Symbotic (SYM) Stock: Earnings, Crash, and What Investors Need to Know
Symbotic reported earnings today and the stock immediately dumped 20% after market close. The report itself was excellent and the quarterly numbers came in at the high end of what the company itself guided for. Here are some key takeaways and my thoughts.
SYM 0.00%↑ brought in $369 million in revenue this quarter, after projecting for between $350 and $370 million. Revenue grew 80% year over year, up from $206 million in the same quarter a year ago. They completed 3 new systems and began 5 new deployments.
The automation technology leader built a full warehouse automation system in record time, completing it in 20 months. They remain focused on improving deployment speeds, reiterating their long term vision of a 12 month cycle or less.

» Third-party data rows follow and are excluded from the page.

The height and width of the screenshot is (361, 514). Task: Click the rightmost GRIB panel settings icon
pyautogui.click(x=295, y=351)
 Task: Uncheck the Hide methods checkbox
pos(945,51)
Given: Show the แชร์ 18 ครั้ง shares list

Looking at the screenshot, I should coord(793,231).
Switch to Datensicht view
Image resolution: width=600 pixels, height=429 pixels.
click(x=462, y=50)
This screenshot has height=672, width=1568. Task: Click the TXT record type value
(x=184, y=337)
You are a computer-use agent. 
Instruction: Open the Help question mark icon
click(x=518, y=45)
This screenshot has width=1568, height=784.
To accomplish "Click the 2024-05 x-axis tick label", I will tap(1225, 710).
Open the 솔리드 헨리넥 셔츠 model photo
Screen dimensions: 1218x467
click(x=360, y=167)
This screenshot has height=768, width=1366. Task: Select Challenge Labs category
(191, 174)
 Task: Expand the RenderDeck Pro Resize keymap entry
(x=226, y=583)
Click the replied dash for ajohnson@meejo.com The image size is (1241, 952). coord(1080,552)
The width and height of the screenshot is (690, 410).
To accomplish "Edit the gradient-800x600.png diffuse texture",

We got some great information on Symbots and their advancements:
Symbot,
Is equipped with the newest NVDA 0.00%↑ chips. This opened up new market possibilities by granting the robots vision, they can now see boxes they could not in the past
Can handle a vastly increased universe of products. Their orginal bot called X could not process a tote or paper box, but Symbot can. Compared with competitors that just use trays, Symbotic has greater ability to handle packages of different sizes and shapes, according to management
Can pick and place packages 10 seconds faster than the original bot
Is able to handle more than 1 box at a time on outbound, before they could only do that with inbound
The company continues to innovate. One of their projects is called Breakpack, which has a target market of businesses like drug stores and smaller stores. Management believes there is a huge opportunity with this customer base. While the proof of concept was already contributing to revenue, it is now ready for general availability which may contribute to revenue by year end. They said the delay is due to the nature of the sales cycle.
Other Updates:
Greenbox, their joint venture with SoftBank, which enables them to greatly expand their addressable market by enabling them to work with smaller companies, is receiving a lot of interest and is expected to recognize its first revenue this year.
The customer base is becoming more diverse. The 37 deployments in progress are being built for 6 different customers, out of their 9 total customers. One critique of the company has long been their heavy reliance on a handful of customers, mainly Walmart
The value of their order backlog remains around $23 billion, which will ensure a steady stream of income for the foreseeable future
Recurring revenue streams grew 5% sequentially and 45% year over year, management said to expect accelerating recurring revenue growth in the 2nd quarter. This is one of the exciting prospects for the company as over time this recurring revenue will make up a bigger chunk of total revenues and bring high margins. Management stated that over time we can expect recurring gross margins to reach over 60%
Gross margin increased to 20% and is expected to continue to improve each year
In closing, management clearly demonstrated a long term focus on the call. For example, they stated how they don’t want to do anything that would save a few points on margin in the short term if it would cause a negative impact long term. Long term profitability will start to improve in the second half of year.
Additionally, investors should not expect new deployments to keep increasing at a steady rate every quarter as they have been, but instead to trend up over time as they start to focus more on delivering against the current backlog.
The trend of 1-2 new big customers each year will continue as they expand into and see an additional ramp from Greenbox in 2024 and 2025.
CEO Rick Cohen is a true visionary and in Jeff Bezos-esque fashion, constantly loves to talk about having “braggingly happy customers”. I’m not panicking about the short term market reaction and I like this stock for the long term.